ALBUM REVIEW: Kero Kero Bonito’s ‘Time ‘n’ Place’ is a Spectacular Departure

The London trio comes through with a wild, genre-defying release.

Kero Kero Bonito’s newest album, Time ‘n’ Place, may be a goodbye from the radical positivity that made the London trio so distinct and likable, but it’s still spectacular.

Surprise dropped this week, Gus, Jamie, and Sarah’s newest effort is a stark contrast to the giddy fusion of J-Pop and Hip-Hop of 2016’s Bonito Generation, a departure foreshadowed on their more recent EP, TOTEP, and create noisy, psychedelic pop rock.

The most noticeable difference is the presence live drum kits and electric basses played by Gus and Jamie, adding a pop-punk feel to the album, especially on tracks like “Flyway.” Synthetic instrumentation still remains, especially abundant on “Time Today,” but is much more textured and used more sparsely in tandem with the live instruments.

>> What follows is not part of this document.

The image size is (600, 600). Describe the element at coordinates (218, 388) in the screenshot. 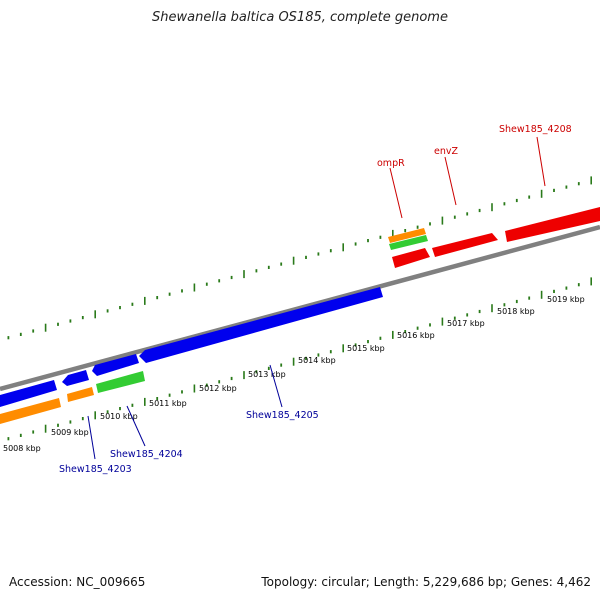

Some of the songs, such as “Visiting Hours” and “Swimming,” feel less original because of this, but the blend of these instrumental styles is most exciting when they contrast each other as much as possible, especially on the absolutely insane “Only Acting,” a song filled to the brim with surprises you must hear for yourself. The loud/soft dynamic on “Rest Stop” and the Krautrock-esque chord progression on “If I’d Known” are also examples of creativity overload from the band, the latter of which features a beautifully delivered rap verse from Jamie and an orgasmic guitar solo.

The lyrics on this album are also far more complex; the simplistic, sing-along style is swapped out for considerably more emotional lyrics detailing themes such as abusive relationships, declining mental health and the fear of mortality. Sarah still keeps it (relatively) light on some songs, such as the punky “Outside” and the folksy sing along “Sometimes,” but the lyrics still feel far more mature overall.

While Time ‘n’ Place may not be the unique ecstasy that KKB’s earlier work is, the band still comes through with a wild, genre-defying release that’s anything but unwelcome.